ボディカラーには、デニムをイメージしたマットジーンズブルーを採用。光沢感を抑えたマットの淡いブルーは、500シリーズ同様にインスツルメントパネルにもあしらわれ、車内でもボディカラーが楽しめる。クルマを購入する際に、ボディカラーを悩み抜いた末に選ぶという人もいると思うが、たいていのクルマは、運転中ボンネットくらいしかボディカラーを視界にいれることができない。ところが、この500X インディゴなら、目に入れるどころか、スイッチ周りやグローブボックスの使用によって、移動中に触れることも可能である。とくに500X インディゴは、ベース車の「500X クロス」にはないマット仕様なので、その特別な感触をブラックレザーシートに座りながら味わい続けられるのは、オーナーにとって幸せなことではないだろうか。

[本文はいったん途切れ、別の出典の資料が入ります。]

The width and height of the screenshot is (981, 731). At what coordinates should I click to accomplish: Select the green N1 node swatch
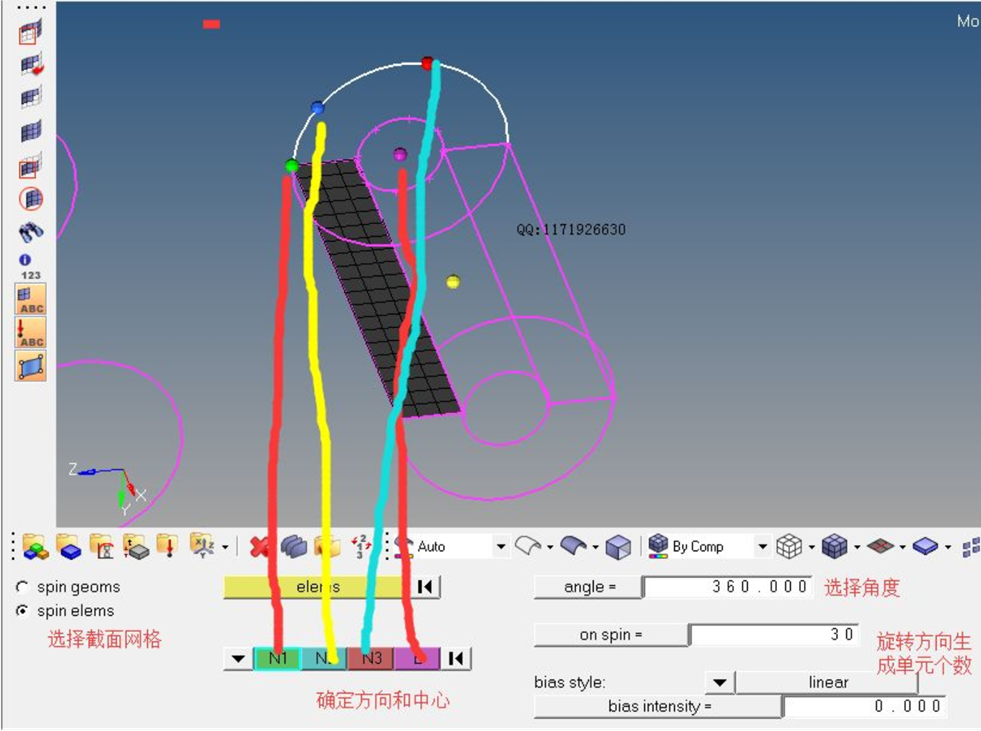point(277,658)
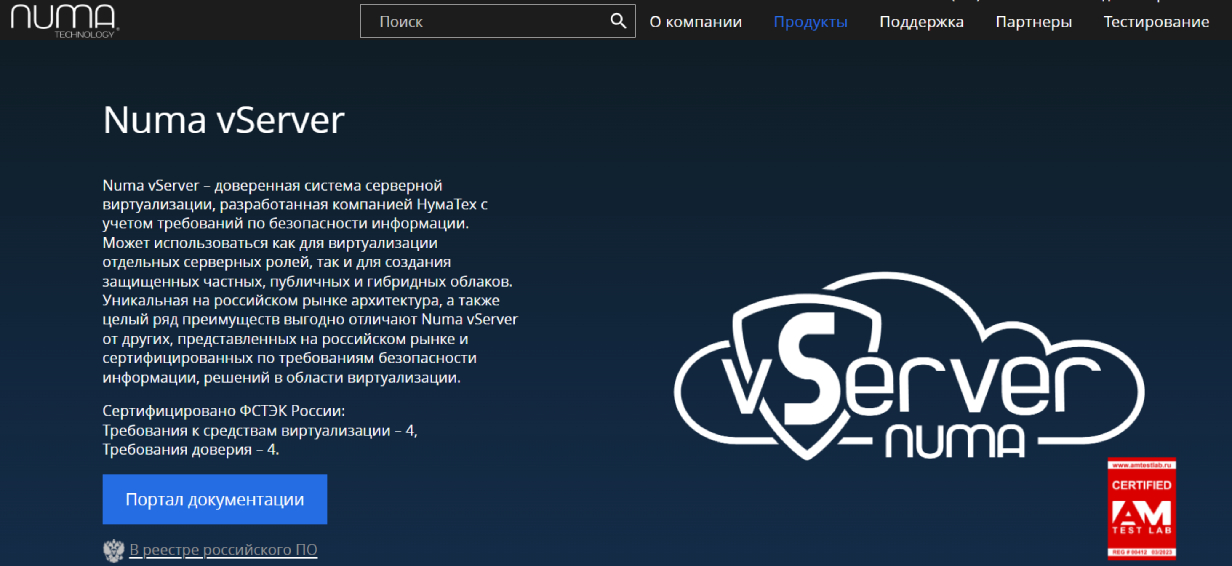This screenshot has width=1232, height=566.
Task: Click the Требования доверия – 4 line
Action: (x=190, y=450)
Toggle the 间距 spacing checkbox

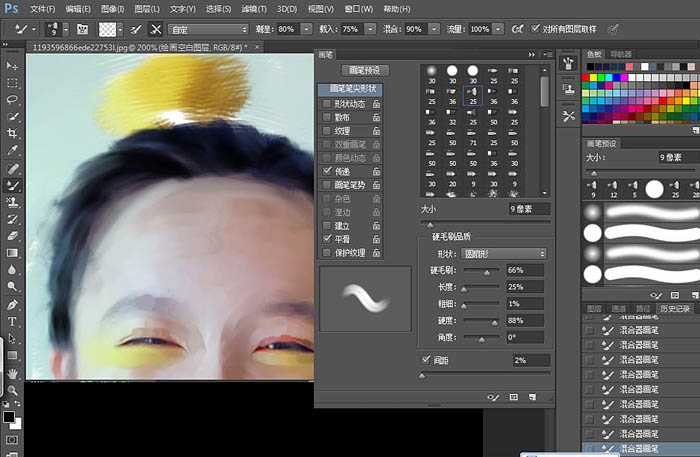(x=427, y=360)
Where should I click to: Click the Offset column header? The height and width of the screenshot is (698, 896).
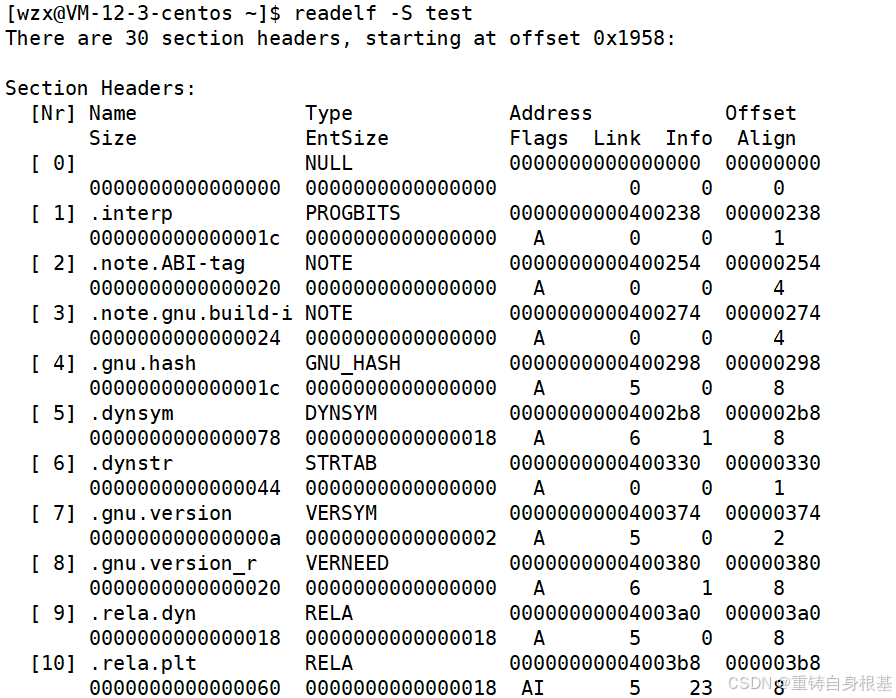760,113
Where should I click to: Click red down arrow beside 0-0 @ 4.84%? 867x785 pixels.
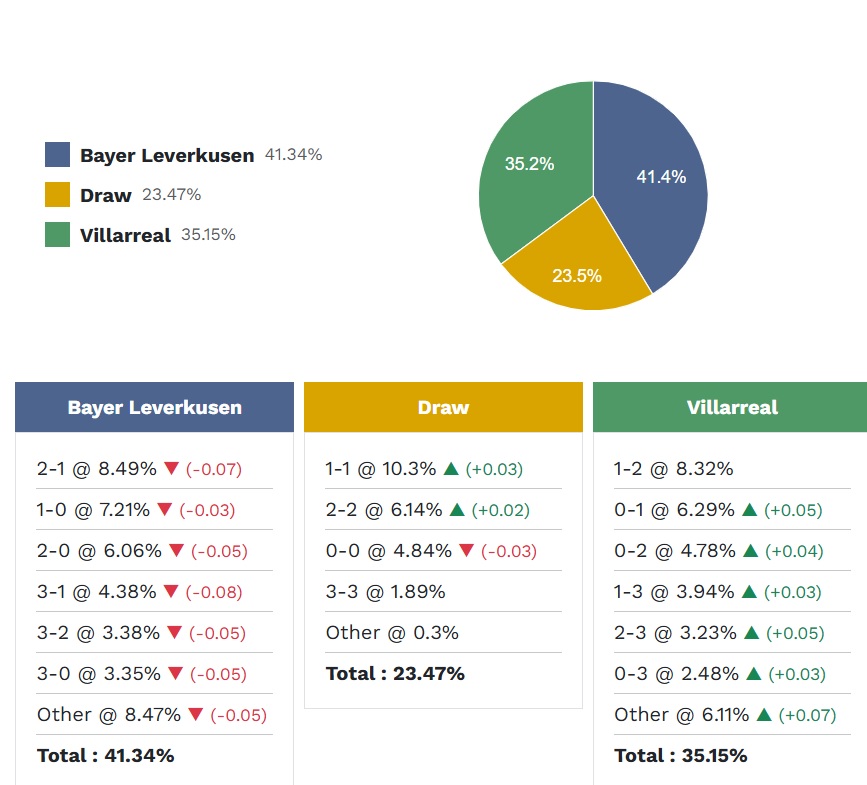tap(466, 551)
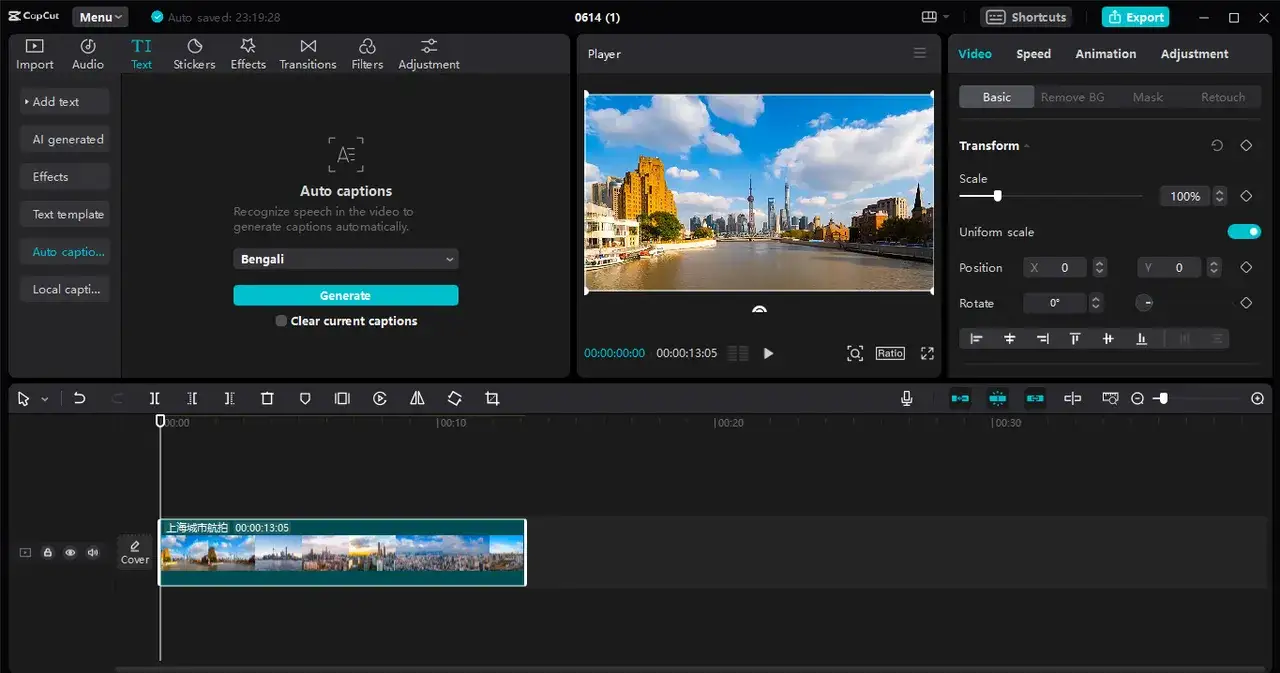Check the Clear current captions box
1280x673 pixels.
(x=282, y=321)
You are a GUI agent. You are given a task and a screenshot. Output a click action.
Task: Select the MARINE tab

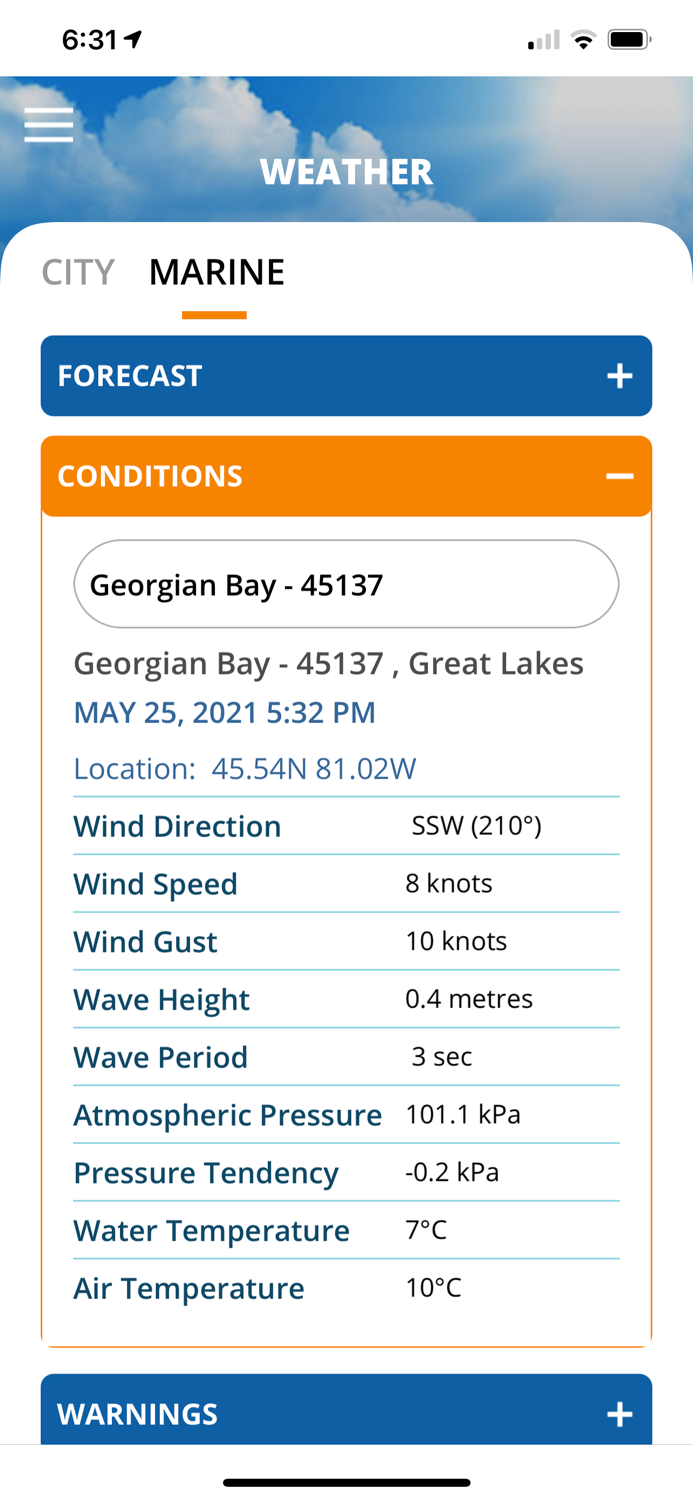(x=216, y=271)
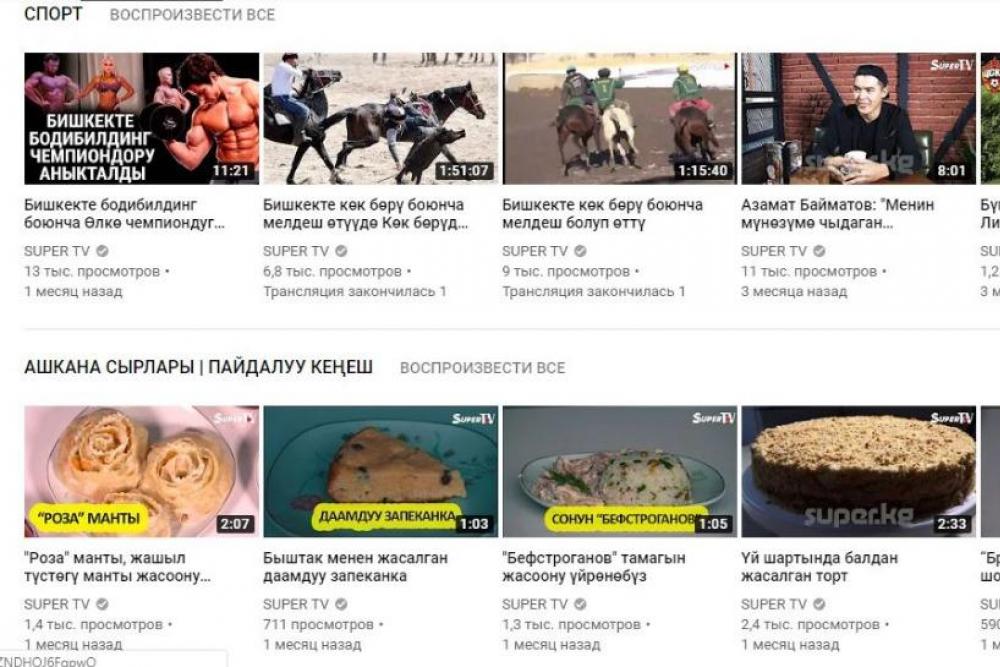Viewport: 1000px width, 667px height.
Task: Click the 2:33 duration badge on the cake thumbnail
Action: coord(952,524)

エンジンは排気量1,331ccの直列4気筒ターボユニットを搭載し、最高出力151ps、最大トルク270Nmを発揮。6速乾式デュアルクラッチのオートマチックが、ゆとりあるパワーをスムーズに伝えていき、SUVらしい、安心感のある走りに仕上がっている。そして高速道路や、流れの良い道路では、ストレスなく加速することができるのも、ポイントが高い。標準モデルより1インチサイズアップした18インチの10スポークアルミホイールに225/45R18のタイヤが組み合わされ、ルックスもさることながら、走りの面でも、ほどよいスポーツ感を与えてくれる。500Xには、19インチタイヤを履いた「500X スポーツ」のモデルもあるが、そちらはスポーツSUVに振り切っており、この500X インディゴだと、ちょうど中間のポジションに位置するので、限定車といえど、ストライクな人も多いのではないだろうか。SUVを選ぶ人は、スペースが広く、人や荷物が運べるというのが前提にあり、その上で、スポーツ性能や、燃費、安全装備が気になるのだろうと思う。この500X インディゴは、13.4km/L(WLTCモード)の低燃費、アダプティブクルーズコントロール、レーンデパーチャーウォーニングなど、都市型SUVユーザーのニーズをしっかりと捉えている。

ボディカラーのマットジーンズ ブルーだが、実車を見ると、とても落ち着いており、ライトが煌めく都市の夜景がよく似合う。昼間に見るとシックで、街中の渋滞で止まっていても、悪目立ちすることは決してない。このボディカラーであれば、仕事に使用しても良さそうだ。大人4人がゆったりくつろげる車内空間や、後席への乗り降りや荷物の積載に便利な5ドアの利便性がある。どちらかというと都市型SUVだと思うが、山や海やアウトドアでも十二分に楽しめる。不思議なことにこの500X インディゴは、乗っていると、どんな人に好まれそうなのかが伝わってくる。男性あるいはユニセックス系が好みの女性、あるいは夫婦で、街中での使用が大半だけれど、たまにはドライブ旅行に出かける…。ターゲットユーザーの絞り方がピンポイントで、的確がゆえに、そこにあたった対象者は「これこそ自分が求めていたクルマ」だと感じて、惹かれていくのだろう。かくして試乗を終える頃には、フィアットをはじめとしたFCAの限定車が好調な理由がはっきりとわかり、500X インディゴのキーを担当者に返却することができたのである。